Johnny Carson walked away from The Tonight Show, after 30 years at the top of the late-night ratings, of his own volition. And except for a few fleeting TV appearances after he retired, he never looked back — and never went back. When filmmaker Peter Jones would send an annual letter to Carson, asking for his cooperation in a TV biography of him, the answer was always no. One year, Carson went so far as to explain why: Let the work, he said, speak for itself.
Well, after Carson's death, Jones contacted Carson's relatives — the ones entrusted with his video legacy — and eventually got their cooperation instead. He also interviewed just about everyone he could get, from comics and biographers to Carson's former producers and spouses, to paint as complete a portrait as he could.
The result, airing on American Masters on PBS, is called Johnny Carson: King of Late Night.
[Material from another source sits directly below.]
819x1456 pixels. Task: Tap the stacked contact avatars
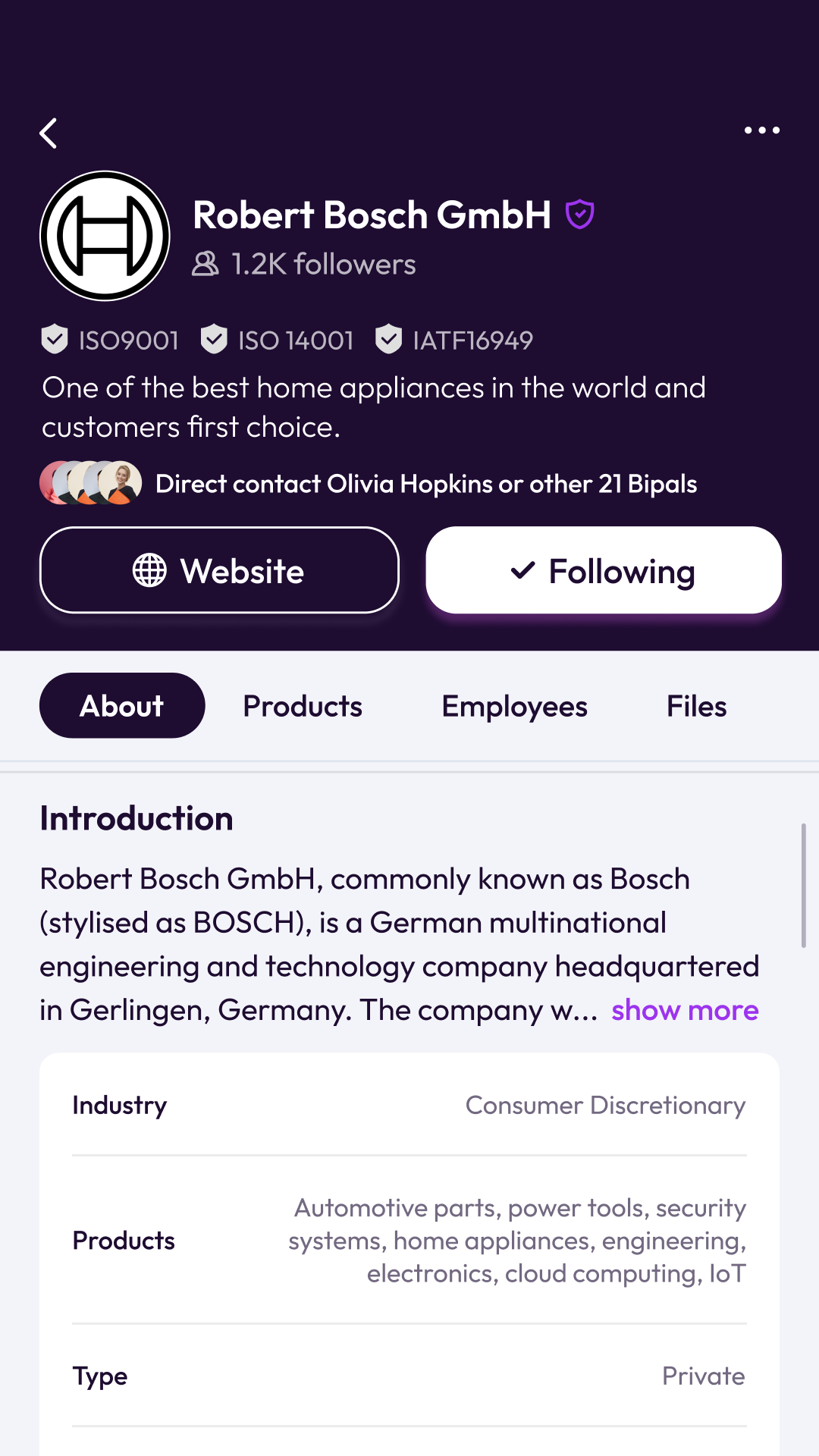[91, 483]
It's impressively thorough in its research, and contains more than enough rare family photos and early TV clips to make it a valuable addition to the Carson canon.
But the funny thing is — funny, here, being a relative term — is that Carson, after all these years, comes out the victor. Even after two hours of everyone else talking about him, we don't really know the real Johnny Carson that well. And that, he made clear, was just the way he wanted it.
About the closest he comes to explaining himself is in a vintage Tonight Show clip, in which he's talking to celebrity interviewer Rona Barrett. She takes the opportunity to ask him questions — which, for a while, he answers with surprising honesty. But then, when she asks one too many questions and gets too close, he reaches for a punch line to change the subject and deflect the spotlight. Humor was his biggest gift — but also the most reliable weapon in his arsenal.
Filmmaker Peter Jones tries to get around the evasive nature of his subject by coming at him from another direction. Specifically, he borrows the structure of the classic Orson Welles movie Citizen Kane, hunting around for Johnny Carson's equivalent of "Rosebud" — the childhood secret that explains the man. Jones finds his Rosebud, too, and it's a pretty good one. But it doesn't quite carry the same force. In the movie, "Rosebud" was the famous media baron's very last word. Carson didn't provide even that tiny a clue, leaving those behind to attempt to do the explaining.
And it's quite a gathering of interviewees here, from Carson's peers, such as Don Rickles and Bob Newhart, to those whose Tonight Show exposure launched their careers, such as David Letterman and Jerry Seinfeld. Seinfeld, who ended his own show on his own terms years later, understands more than most what Carson really meant to late-night TV.
"For my entire career, I've heard comedians in bars debate, 'Who do you think is going to get the Tonight Show after Johnny leaves?' What nobody realized is that when [he] left, [he was] going to pack it up and take it with [him], which is what he did. Because that show never existed again," says Seinfeld. "There never was a Tonight Show. It was Carson."
Similarly significant insights are offered by Steve Martin and Carl Reiner, by David Steinberg and Mel Brooks, and by producer Peter Lassally, who knew Carson better than most — and who was responsible for capturing one of the best moments from Carson's 30-year reign. That was on the penultimate show, when Lassally ordered up an extra camera to capture Carson's reaction as Bette Midler sang him a special version of one of his favorite songs: "One for My Baby, and One More for the Road."
It wasn't the end of The Tonight Show — there was one more program to go — but it could have been. And maybe should have been. It's certainly the best way for me to end — after saying, for the record, that Johnny Carson was the last king of late night.